Single by The Dovells

from the album Bristol Stomp
- B-side: "Letters of Love" (original releases); "Out in the Cold Again" (later releases);
- Released: August 21, 1961
- Genre: Doo-wop
- Length: 2:18
- Label: Parkway Records 31348
- Songwriters: Kal Mann, Dave Appell

The Dovells singles chronology
| "No, No, No" (1961) | "Bristol Stomp" (1961) | "Do the New Continental" (1962) |

= Bristol Stomp =

"Bristol Stomp" is a song written in 1961 by Kal Mann and Dave Appell, two executives with Cameo-Parkway Records, for The Dovells, a doo-wop singing group from Philadelphia who recorded it for Cameo-Parkway later that year. Appell produced and arranged the track and Cameo-Parkway's house band served as the studio musicians.

==Background==
The song was written about teenagers in 1961 who were dancing a new step called "The Stomp" at Good Will Hose Company dances in Bristol, Pennsylvania, a blue-collar suburb northeast of Philadelphia. Before the Dovells' song was released, kids were dancing the Bristol Stomp to the song "Every Day of the Week" by the Students. The Dovells used the basic feel of that tune and put a three-beat emphasis on the syllables in the title: "Bristol Stomp".

The refrain:
"The kids in Bristol are sharp as a pistol
When they do the Bristol Stomp
Really somethin' when the joint is jumpin'
When they do the Bristol Stomp"

This song makes reference to the "Pony" and the "Twist".

==Chart performance==
The Dovells' recording was #2 on the Billboard Hot 100 singles chart in 1961 behind "Runaround Sue" by Dion. "Bristol Stomp" sold over one million copies and was awarded a gold disc.
"The Bristol Stomp" also peaked at #7 on the Hot R&B Sides chart. In Canada it reached #3.

==Other versions==
- In 1962, Chubby Checker, The Dovells' fellow Cameo-Parkway artist, released his rendition of "Bristol Stomp" on the soundtrack album for the Columbia Pictures movie Don't Knock the Twist. Checker performs lead vocals with the Dovells providing backup. Though not as instrumentally polished as the Dovells' original, this take added more pep.
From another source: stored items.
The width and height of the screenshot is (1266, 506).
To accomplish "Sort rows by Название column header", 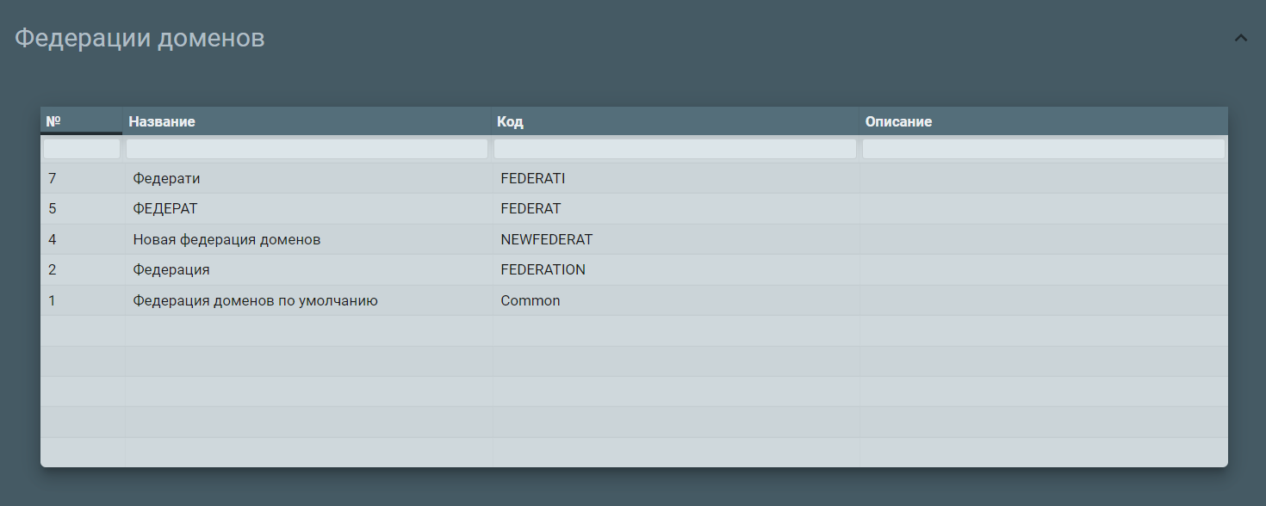I will (162, 120).
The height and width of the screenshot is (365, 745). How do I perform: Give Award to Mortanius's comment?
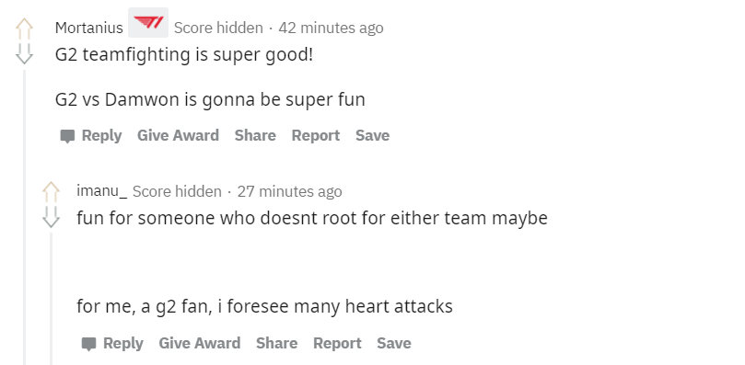point(178,135)
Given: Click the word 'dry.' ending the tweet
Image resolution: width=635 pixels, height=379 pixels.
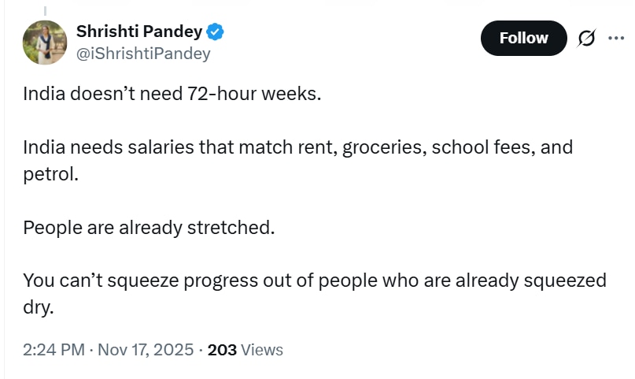Looking at the screenshot, I should 39,307.
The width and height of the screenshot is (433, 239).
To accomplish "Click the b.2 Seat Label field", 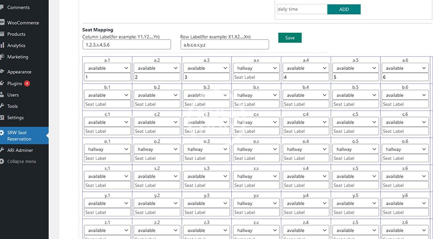I will click(x=157, y=104).
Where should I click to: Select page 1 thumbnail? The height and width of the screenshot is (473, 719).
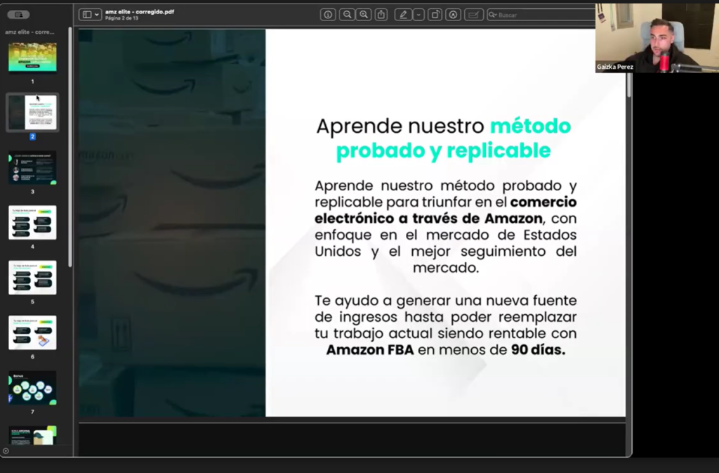coord(32,57)
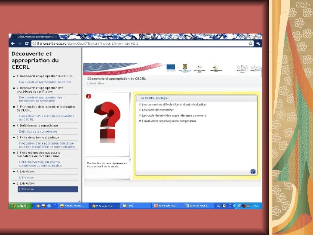Collapse section 1 Découverte et appropriation du CECRL
The image size is (313, 235).
[x=13, y=76]
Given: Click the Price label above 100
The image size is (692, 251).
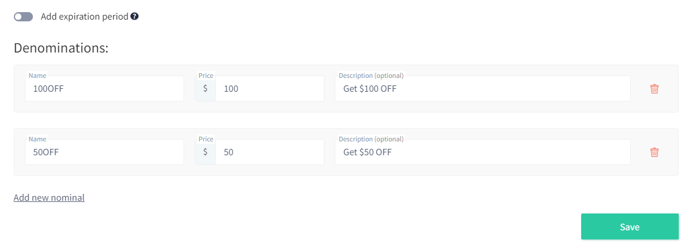Looking at the screenshot, I should pyautogui.click(x=206, y=76).
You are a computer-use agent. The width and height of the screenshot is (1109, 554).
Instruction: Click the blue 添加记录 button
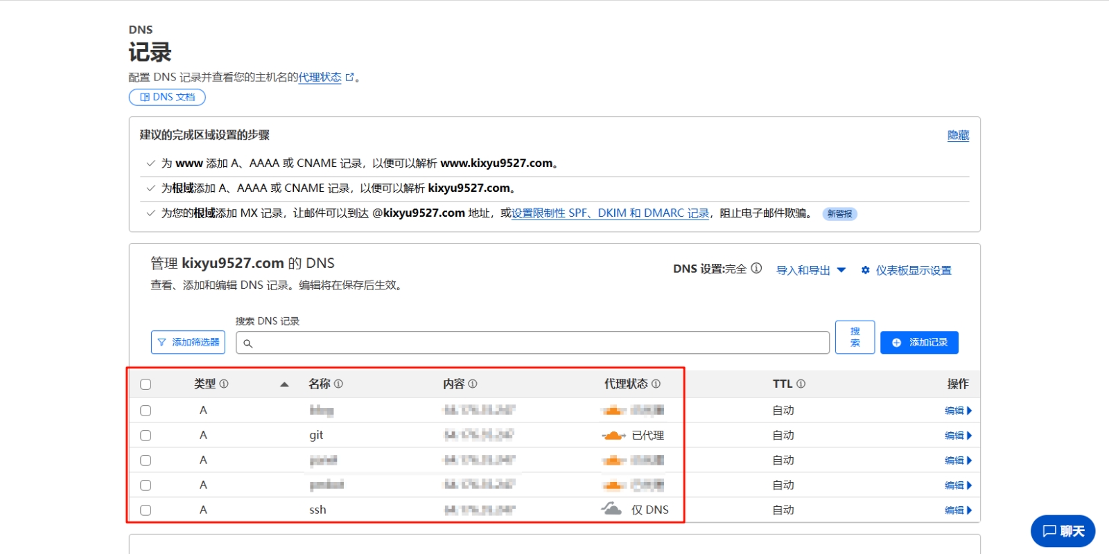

Checker starred in the movie.
- On the live performance of Gary U.S. Bonds' "Seven Day Weekend" on Johnny Thunders live soundtrack album Stations of the Cross, Walter Lure begins singing the chorus of "Bristol Stomp," playing on the fact that the two songs share the same chord sequence, although this chord sequence was common to many songs from the era.
- UK group The Late Show's interpretation peaked at #40 on the official UK chart in March 1979.

==In popular culture==
- The song has been used by Fox Sports during broadcasts of the Food City 500, a NASCAR Sprint Cup Series race from the Bristol Motor Speedway in Bristol, Tennessee which is the twin city of Bristol, Virginia. Massively wrecked race cars were referred to as having been "Bristol Stomped".
- The song was featured in the season 14 Family Guy episode "A Lot Going On Upstairs". In one scene, Brian Griffin is first brought into Stewie Griffin's dream, where he is hosting a dinner party with Glenn Close. The Dovells suddenly appear singing the song, prompting Brian to ask how Stewie knows the song. Glenn answers that he heard it on a car radio once.